= Frey House II =

Residence in Palm Springs, California, US

Frey House II is a modernist house in Palm Springs, California United States designed by noted architect Albert Frey and completed in 1964. The house was also his personal home, the second in Palm Springs. The house incorporates many elements of the International Style such as and open floorplan and thought to the structure's relationship with the landscape. The New York Times said the house "encapsulated the man in [its] spare elegance perfectly attuned to the landscape."

==History==
Frey's first home in Palm Springs, Frey House I, was built in 1940. In 1964, he sold it to a developer who demolished the house and built a multi-unit development that went bankrupt. Frey House II was built in 1964. At the time, the home was at the highest elevation of any home in Palm Springs. Frey spent five years selecting the site and one year to measure the movement of the sun at the site. The Palm Springs local government called the design "crazy" but gave approval.

==Design==
It is 800 sqft. The base is a concrete block and it has a steel structure with large glass floor to ceiling windows. It incorporates a large boulder into the design, which acts as a divider between the main bedroom and living room, the glass exterior was cut to enclose the boulder. There is a lower terrace with a pool and Frey used a sliding glass curtain between the pool and living room. The living room has built in furniture, and a yellow curtain that Frey chose because of the wildflowers on the site, such as brittlebrush flowers. The roof is made of terra cotta colored corrugated metal.

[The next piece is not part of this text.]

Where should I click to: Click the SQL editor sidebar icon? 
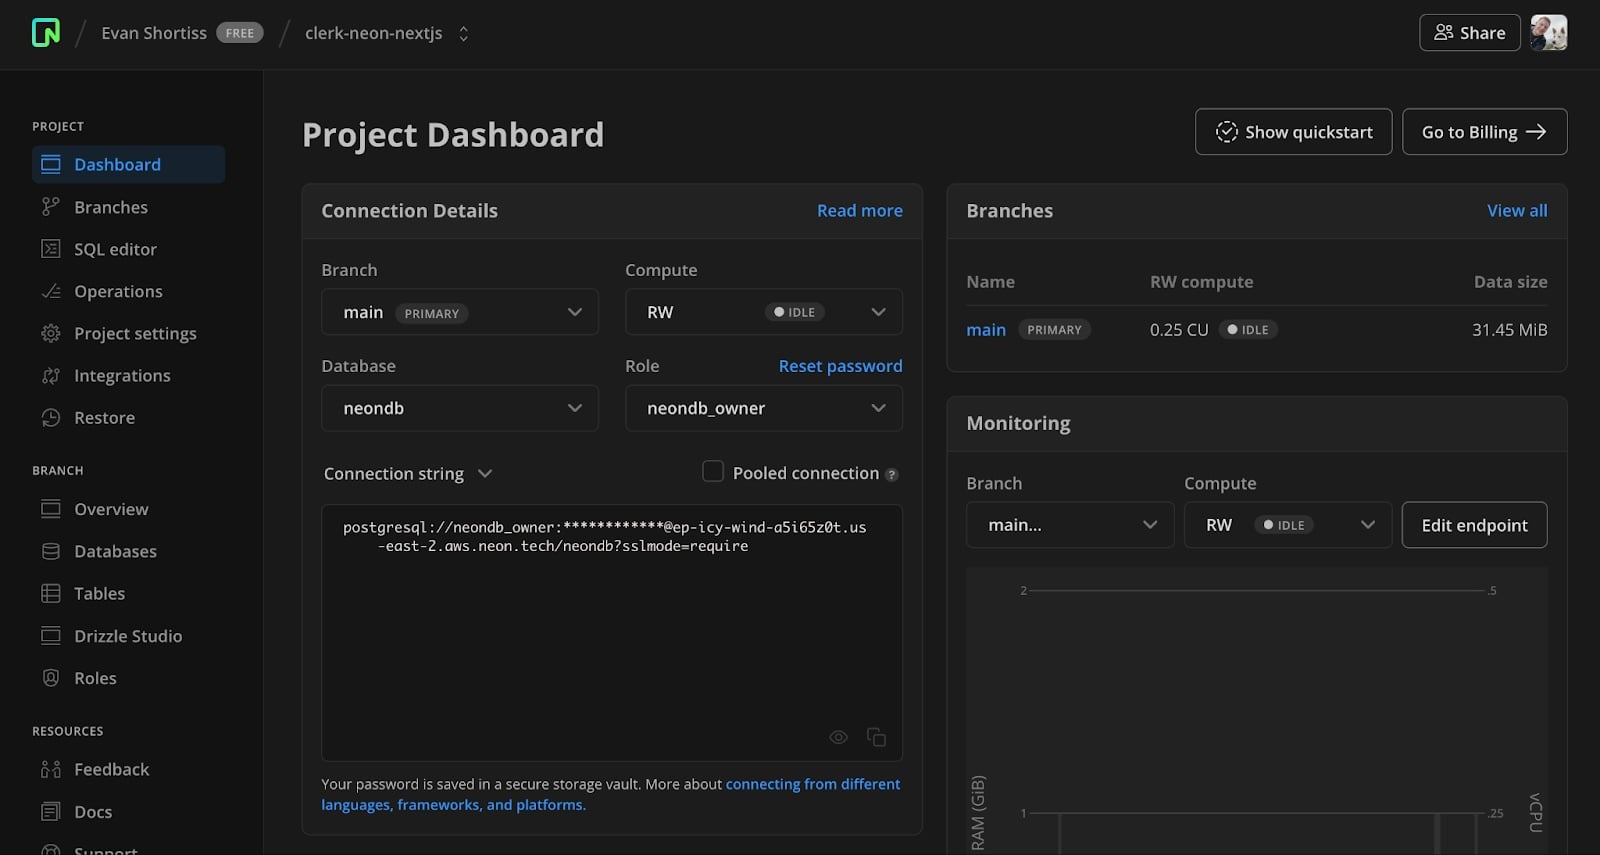click(x=51, y=249)

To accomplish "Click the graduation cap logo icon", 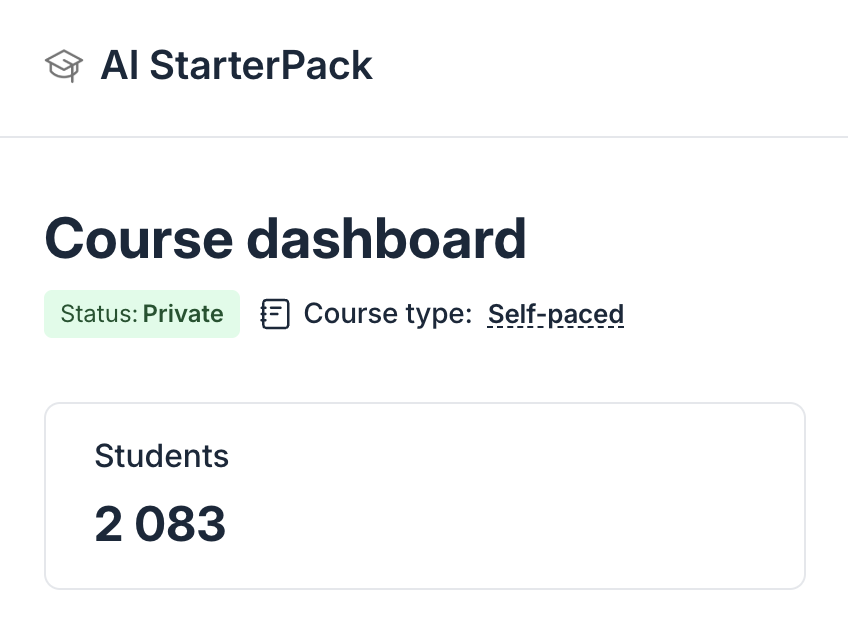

The house is on an east-west orientation, which allows for passive solar heat and cooling.

A guest bedroom of 300 sqft was added in 1967.

==Status Today==

Frey bequeathed the home to the Palm Springs Art Museum upon his death in 1998. It was listed on the National Register of Historic Places on September 28, 2015. It is available occasionally for tours. It is located at 686 West Palisades Drive, part way up San Jacinto Mountain.